The rebrand is aspirational at best, naive at worst, but it brings up an important question about the validity of branding in a world where every aspect of our life is a play to make money. Over the past two decades, many war-torn countries like Croatia, Columbia, or even Rwanda have used branding to shift public perceptions. In the process, they’ve become booming tourist destinations. But does every country need a brand?
That depends on the motivations. “Almost every country in the world has a brand,” says Keith Dinnie, a professor of marketing at the University of Dundee School of Business in the U.K., who has written several books about place branding. “Unfortunately, you often get political leaders who see their neighboring countries have a branding campaign and they want one, but it’s not based on specific objectives.”
There are several triggers that often inspire countries to invest in a rebrand; it could be a failed campaign that didn’t resonate with locals (like Scotland’s “Best Small Country in the World” campaign, which Dinnie says ruffled a lot of feathers among locals and was later replaced with the comically bland “Welcome to Scotland”).
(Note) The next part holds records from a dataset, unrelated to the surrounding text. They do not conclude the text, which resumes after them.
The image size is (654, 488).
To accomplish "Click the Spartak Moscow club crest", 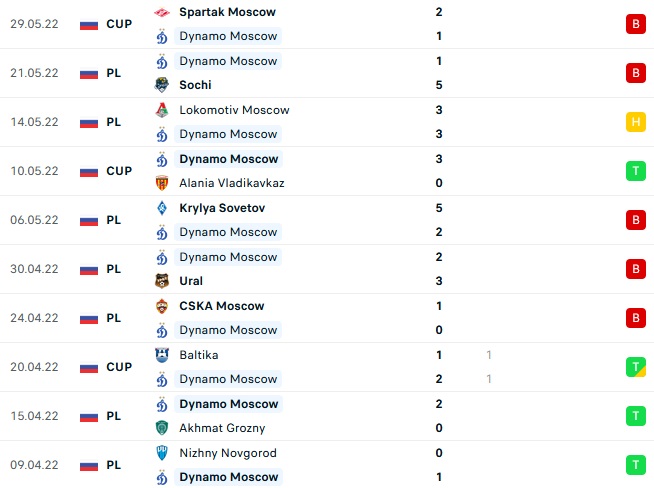I will tap(162, 12).
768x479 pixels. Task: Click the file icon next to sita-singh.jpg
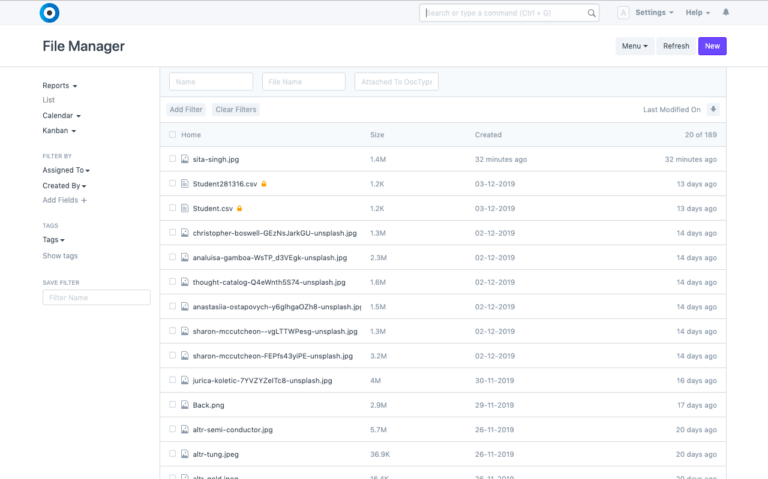tap(185, 159)
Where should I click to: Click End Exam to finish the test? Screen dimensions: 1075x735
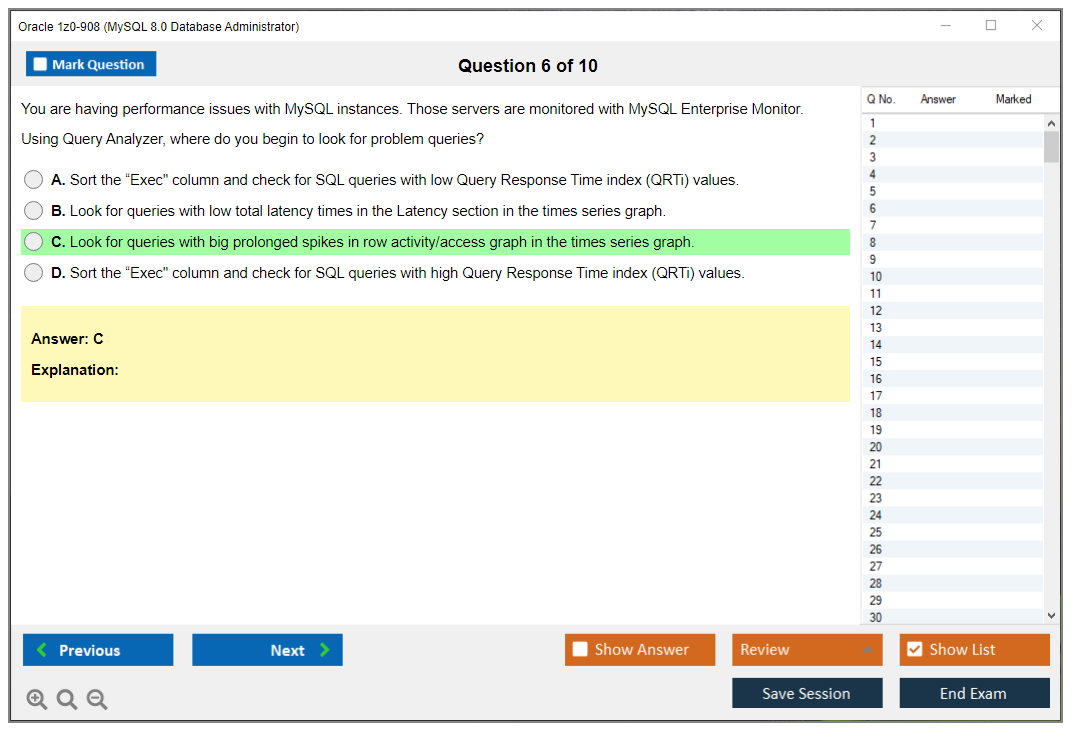974,693
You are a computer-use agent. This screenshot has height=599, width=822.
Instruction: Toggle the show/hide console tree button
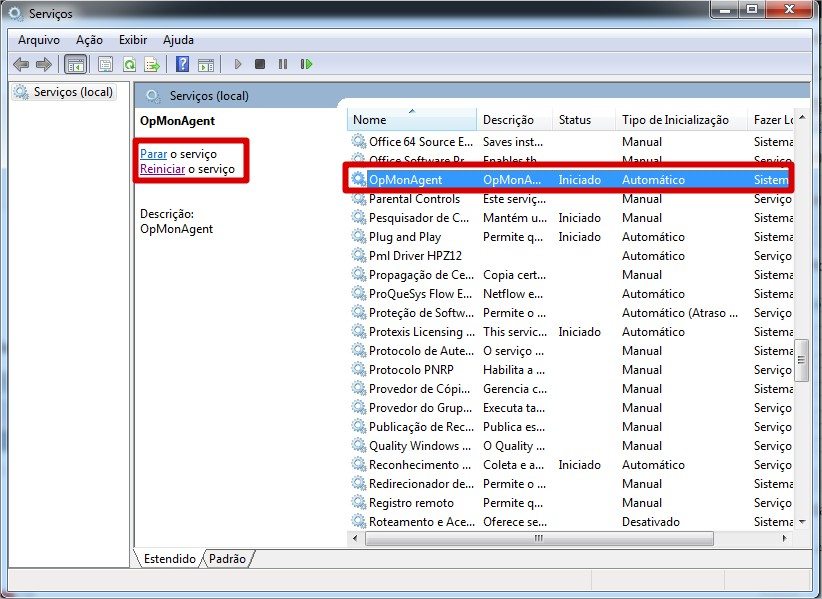pyautogui.click(x=75, y=64)

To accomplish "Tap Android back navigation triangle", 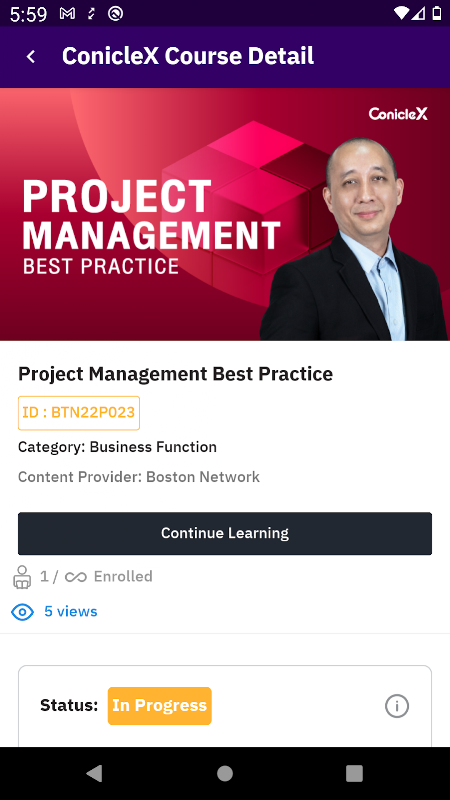I will click(94, 773).
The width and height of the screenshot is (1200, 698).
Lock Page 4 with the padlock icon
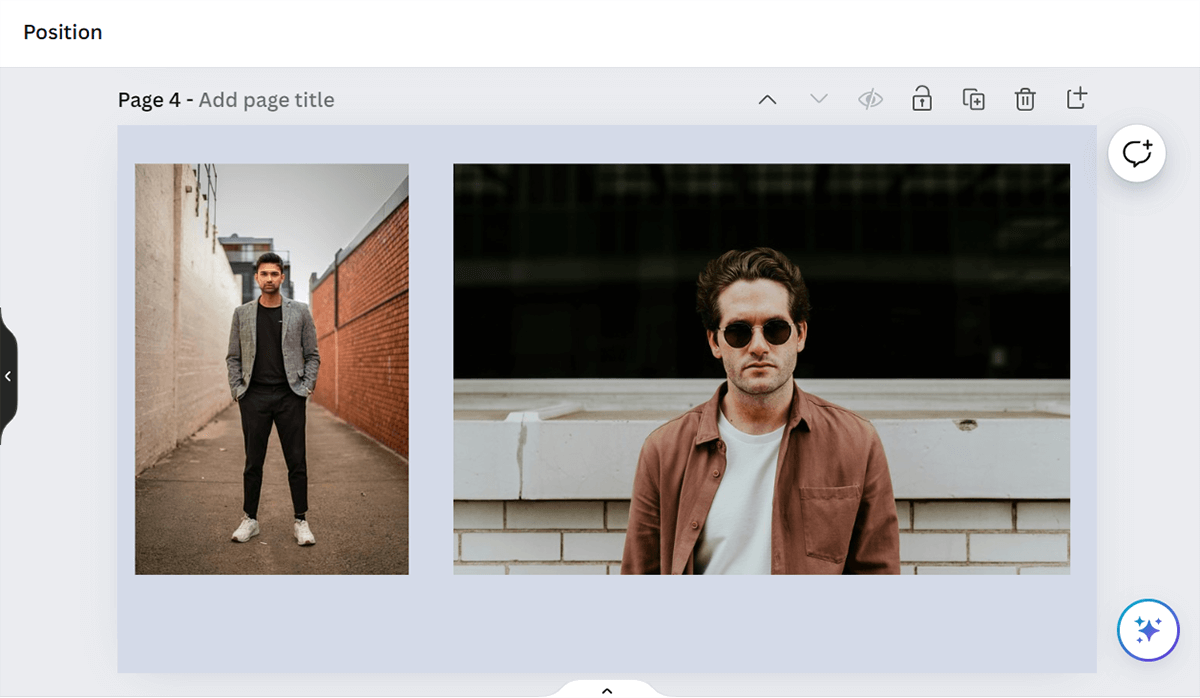[x=922, y=99]
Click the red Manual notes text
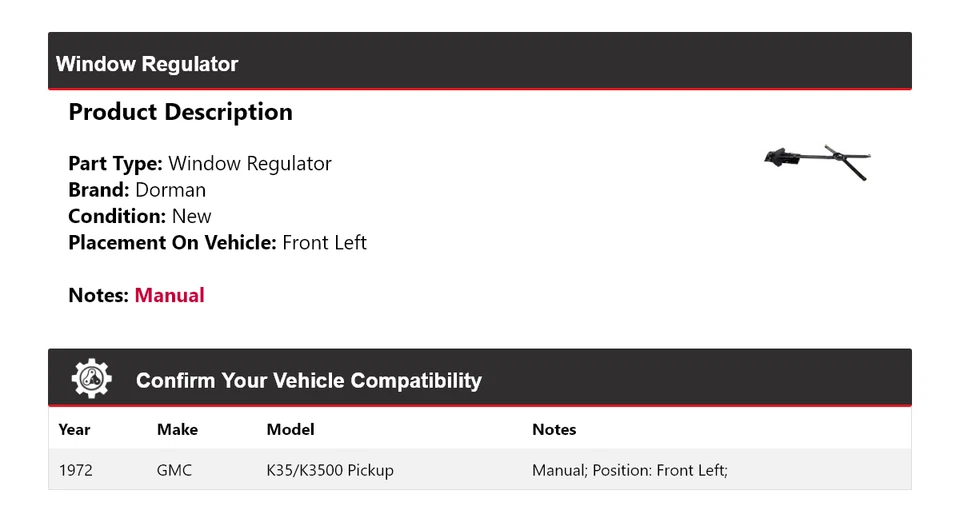Viewport: 960px width, 522px height. point(169,295)
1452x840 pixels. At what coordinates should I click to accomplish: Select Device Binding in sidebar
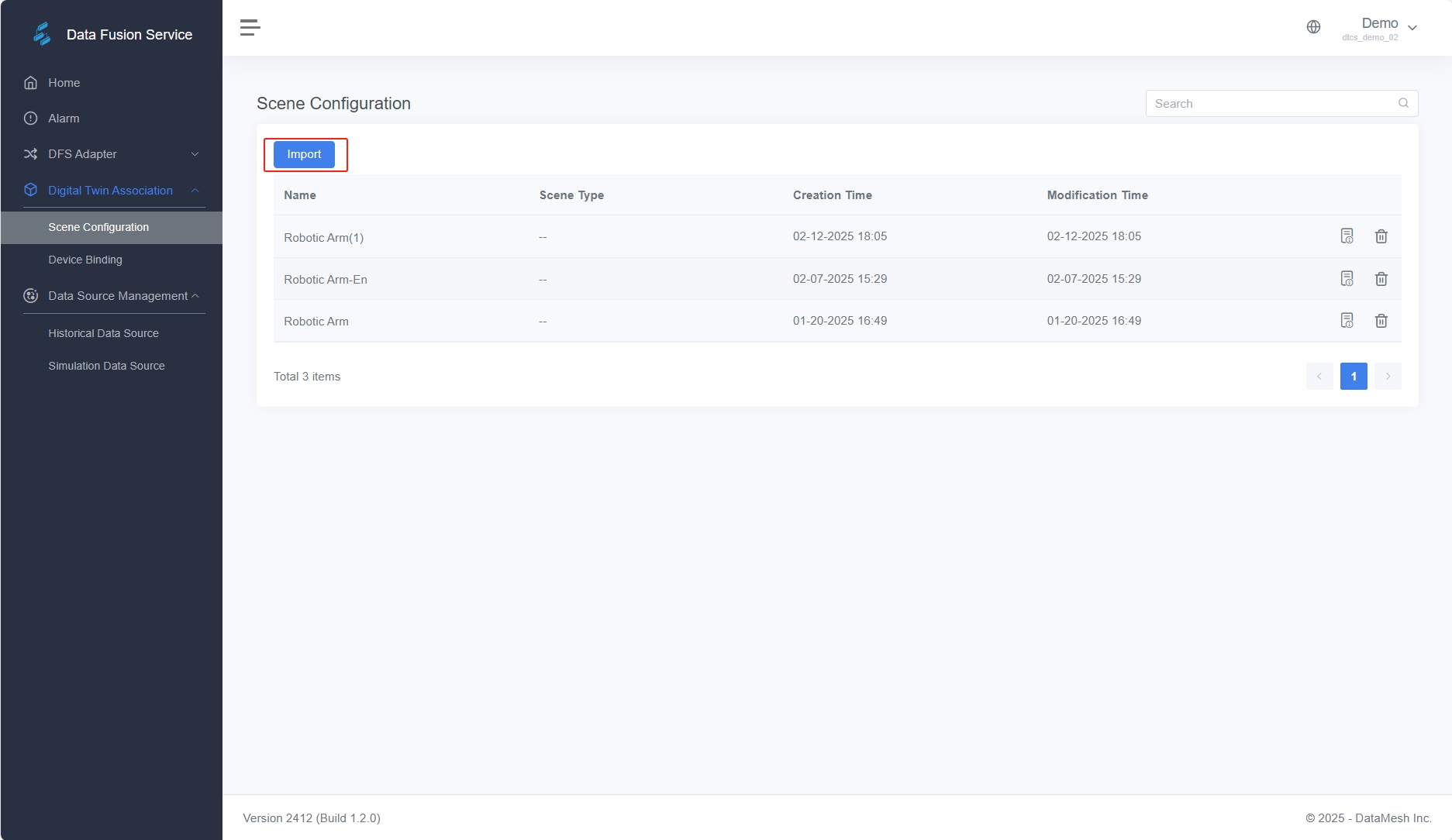tap(85, 260)
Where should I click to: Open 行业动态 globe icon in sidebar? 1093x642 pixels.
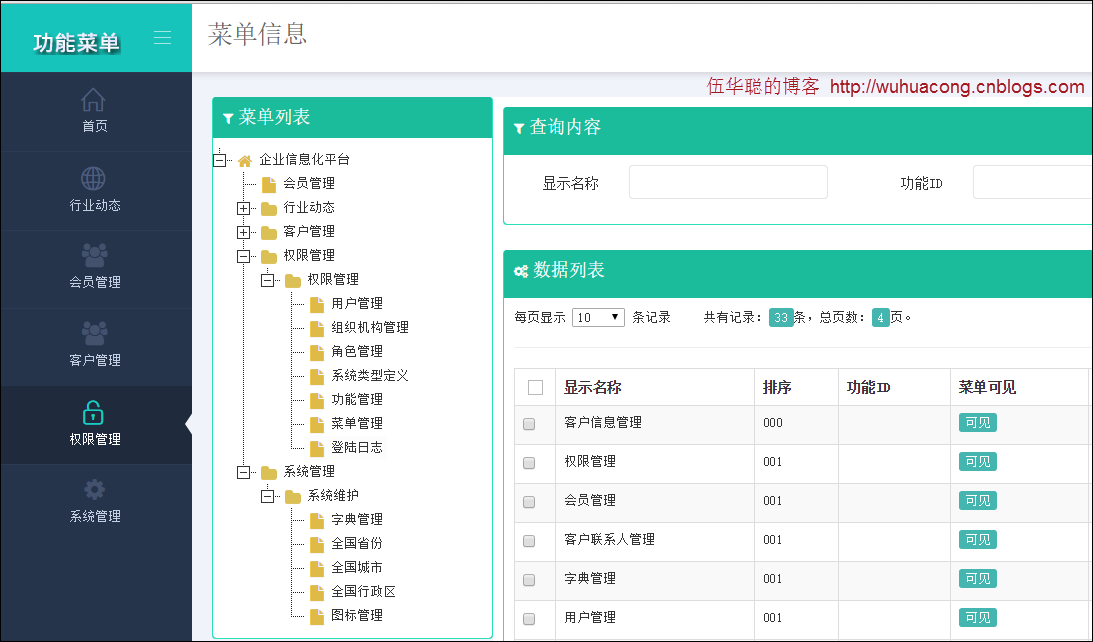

Another reason might be a change in regime where “someone comes in and feels the need to do something new,” says Dinnie. Or, in the case of Bhutan, the government wants to rebuild the economies after the pandemic. But in the end, these reasons only make sense if they’re supported by clear objectives, like attracting tourists, foreign investment, or even international students for higher education.
Naturally, most rebrands come at a heavy cost (especially considering that money often comes from taxpayers pockets). Dinnie says it’s hard to prove whether any of them lead to more tourists, but the causal link between branding and investment is easier to track. He cites Great Britain’s so-called Great Campaign, which by some accounts has brought in over 4.5 billion pounds since it launched in 2011, by increasing exports and attracting foreign investment. Beaupré Ste-Marie declined to share the cost of the rebrand, and it’s too soon to say if the Believe campaign will have a tangible impact. I suppose for now, the only thing that people can do is “believe” that it will.